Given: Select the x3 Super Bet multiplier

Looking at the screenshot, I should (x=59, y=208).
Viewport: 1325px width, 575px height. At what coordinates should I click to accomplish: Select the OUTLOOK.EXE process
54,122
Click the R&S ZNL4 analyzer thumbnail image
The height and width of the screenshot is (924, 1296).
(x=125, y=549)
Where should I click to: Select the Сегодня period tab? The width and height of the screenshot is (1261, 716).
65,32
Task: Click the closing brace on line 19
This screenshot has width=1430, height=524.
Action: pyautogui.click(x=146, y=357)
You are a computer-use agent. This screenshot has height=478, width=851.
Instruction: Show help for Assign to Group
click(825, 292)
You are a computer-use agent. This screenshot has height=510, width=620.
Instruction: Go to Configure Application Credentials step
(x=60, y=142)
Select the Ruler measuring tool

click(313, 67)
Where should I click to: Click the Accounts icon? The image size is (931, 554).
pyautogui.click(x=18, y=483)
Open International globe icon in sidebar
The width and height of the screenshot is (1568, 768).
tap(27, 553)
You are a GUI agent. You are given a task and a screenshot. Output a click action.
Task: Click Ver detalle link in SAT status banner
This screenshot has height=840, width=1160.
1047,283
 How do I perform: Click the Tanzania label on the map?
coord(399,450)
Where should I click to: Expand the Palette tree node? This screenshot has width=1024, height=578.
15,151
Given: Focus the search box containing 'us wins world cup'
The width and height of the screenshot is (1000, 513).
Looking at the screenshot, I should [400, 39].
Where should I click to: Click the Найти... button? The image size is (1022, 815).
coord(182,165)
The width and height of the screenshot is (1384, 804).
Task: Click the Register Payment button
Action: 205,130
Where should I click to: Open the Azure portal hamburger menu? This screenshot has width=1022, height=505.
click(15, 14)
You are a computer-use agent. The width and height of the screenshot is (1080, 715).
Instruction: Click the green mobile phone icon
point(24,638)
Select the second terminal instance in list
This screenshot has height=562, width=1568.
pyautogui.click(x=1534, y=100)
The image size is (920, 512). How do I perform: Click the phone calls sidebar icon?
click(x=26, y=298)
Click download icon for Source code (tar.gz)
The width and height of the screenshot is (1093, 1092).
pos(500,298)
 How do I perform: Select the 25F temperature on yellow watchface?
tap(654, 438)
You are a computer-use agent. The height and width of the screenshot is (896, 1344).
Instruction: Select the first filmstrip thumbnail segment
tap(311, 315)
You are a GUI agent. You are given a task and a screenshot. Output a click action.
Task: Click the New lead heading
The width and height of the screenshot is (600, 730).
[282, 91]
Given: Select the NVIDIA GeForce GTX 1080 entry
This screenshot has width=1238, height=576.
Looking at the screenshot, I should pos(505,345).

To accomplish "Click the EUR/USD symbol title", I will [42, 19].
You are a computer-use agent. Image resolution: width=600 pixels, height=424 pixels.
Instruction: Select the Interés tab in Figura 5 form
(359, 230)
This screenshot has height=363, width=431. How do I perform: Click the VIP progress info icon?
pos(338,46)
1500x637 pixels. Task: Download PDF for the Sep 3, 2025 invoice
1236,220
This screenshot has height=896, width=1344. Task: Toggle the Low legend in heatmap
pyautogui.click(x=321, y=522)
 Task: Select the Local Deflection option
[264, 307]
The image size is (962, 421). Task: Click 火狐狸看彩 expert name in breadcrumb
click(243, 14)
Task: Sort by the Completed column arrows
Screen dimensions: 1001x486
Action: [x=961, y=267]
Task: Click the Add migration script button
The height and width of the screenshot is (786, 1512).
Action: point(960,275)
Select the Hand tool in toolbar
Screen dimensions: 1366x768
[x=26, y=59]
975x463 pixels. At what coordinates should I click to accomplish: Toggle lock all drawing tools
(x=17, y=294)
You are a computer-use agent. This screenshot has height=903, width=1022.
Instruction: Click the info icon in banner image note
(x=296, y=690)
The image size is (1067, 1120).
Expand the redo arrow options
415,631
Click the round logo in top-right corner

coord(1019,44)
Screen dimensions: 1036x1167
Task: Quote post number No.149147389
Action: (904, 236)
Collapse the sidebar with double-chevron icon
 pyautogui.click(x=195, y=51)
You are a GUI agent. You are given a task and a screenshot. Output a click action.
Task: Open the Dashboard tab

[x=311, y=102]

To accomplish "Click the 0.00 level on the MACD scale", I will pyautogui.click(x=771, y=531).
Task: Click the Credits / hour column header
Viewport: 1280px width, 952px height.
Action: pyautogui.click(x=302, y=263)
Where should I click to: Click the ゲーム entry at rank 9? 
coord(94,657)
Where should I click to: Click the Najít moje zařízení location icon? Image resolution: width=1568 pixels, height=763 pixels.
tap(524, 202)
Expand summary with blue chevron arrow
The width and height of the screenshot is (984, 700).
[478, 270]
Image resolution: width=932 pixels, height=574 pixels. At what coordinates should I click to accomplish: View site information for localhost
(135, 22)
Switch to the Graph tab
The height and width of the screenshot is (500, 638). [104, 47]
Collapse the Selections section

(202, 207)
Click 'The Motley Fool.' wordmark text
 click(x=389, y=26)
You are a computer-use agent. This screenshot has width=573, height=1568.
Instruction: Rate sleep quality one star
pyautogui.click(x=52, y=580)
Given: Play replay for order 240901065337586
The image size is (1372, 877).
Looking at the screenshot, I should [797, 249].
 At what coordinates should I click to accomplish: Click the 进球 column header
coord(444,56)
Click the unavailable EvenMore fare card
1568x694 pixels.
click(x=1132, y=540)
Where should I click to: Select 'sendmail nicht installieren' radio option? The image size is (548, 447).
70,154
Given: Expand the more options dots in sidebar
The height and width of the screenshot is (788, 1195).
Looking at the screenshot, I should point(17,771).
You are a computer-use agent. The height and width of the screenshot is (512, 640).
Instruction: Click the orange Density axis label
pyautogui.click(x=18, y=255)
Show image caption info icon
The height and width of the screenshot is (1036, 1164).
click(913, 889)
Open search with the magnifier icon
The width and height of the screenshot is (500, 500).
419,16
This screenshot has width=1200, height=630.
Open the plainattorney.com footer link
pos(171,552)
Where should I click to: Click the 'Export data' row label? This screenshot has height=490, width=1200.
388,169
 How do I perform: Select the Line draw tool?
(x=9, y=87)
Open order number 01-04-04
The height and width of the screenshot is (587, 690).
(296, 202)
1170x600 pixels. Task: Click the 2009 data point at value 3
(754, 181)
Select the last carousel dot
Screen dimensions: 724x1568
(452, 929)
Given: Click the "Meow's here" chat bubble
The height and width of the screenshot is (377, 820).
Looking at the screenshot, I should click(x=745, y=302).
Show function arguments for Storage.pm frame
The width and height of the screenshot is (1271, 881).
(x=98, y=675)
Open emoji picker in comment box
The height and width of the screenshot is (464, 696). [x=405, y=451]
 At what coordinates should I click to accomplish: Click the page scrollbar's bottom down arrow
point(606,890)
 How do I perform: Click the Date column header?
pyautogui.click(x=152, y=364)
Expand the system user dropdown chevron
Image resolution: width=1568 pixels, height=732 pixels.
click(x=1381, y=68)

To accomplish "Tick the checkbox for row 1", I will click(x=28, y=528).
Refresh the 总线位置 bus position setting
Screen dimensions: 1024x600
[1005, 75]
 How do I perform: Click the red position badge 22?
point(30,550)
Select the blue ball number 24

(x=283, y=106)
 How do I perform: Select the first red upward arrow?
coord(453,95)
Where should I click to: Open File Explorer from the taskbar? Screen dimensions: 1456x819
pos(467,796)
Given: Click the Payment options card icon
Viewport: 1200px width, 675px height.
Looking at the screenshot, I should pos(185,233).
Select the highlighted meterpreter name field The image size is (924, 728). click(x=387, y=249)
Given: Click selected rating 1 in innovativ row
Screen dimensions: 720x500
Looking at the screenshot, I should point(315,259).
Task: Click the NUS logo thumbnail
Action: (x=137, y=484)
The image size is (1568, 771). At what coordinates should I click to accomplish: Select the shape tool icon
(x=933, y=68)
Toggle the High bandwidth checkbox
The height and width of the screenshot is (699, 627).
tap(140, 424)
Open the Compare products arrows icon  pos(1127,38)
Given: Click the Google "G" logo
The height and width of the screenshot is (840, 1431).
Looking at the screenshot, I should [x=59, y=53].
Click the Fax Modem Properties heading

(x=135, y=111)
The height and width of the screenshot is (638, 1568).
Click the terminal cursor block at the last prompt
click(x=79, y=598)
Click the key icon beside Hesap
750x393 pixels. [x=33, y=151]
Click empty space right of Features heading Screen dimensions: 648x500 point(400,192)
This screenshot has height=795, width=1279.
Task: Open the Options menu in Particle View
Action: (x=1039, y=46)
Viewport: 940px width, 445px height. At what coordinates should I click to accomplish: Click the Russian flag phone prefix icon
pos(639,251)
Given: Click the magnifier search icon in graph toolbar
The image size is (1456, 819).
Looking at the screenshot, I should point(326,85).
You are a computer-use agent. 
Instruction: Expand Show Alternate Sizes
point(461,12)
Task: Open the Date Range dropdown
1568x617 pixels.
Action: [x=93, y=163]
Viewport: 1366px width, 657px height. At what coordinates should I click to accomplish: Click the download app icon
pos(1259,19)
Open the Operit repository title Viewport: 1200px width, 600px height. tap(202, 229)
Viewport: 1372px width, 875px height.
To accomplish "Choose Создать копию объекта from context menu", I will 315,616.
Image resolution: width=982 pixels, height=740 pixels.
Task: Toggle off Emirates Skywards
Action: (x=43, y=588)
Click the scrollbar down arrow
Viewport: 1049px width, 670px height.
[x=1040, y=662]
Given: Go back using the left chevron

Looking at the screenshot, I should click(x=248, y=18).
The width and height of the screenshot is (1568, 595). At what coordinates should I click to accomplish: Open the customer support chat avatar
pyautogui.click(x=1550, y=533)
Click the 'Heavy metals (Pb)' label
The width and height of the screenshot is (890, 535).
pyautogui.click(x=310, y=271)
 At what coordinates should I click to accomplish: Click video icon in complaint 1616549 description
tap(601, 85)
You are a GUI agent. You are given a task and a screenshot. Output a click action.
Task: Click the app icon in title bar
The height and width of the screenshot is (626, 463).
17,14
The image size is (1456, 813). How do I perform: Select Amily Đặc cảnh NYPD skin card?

- - -

### Assignment
Copy out every line from the material above where the string "toolbar" turns up.

### Answer to the exercise
Select the Hand tool in toolbar
Given: Click the magnifier search icon in graph toolbar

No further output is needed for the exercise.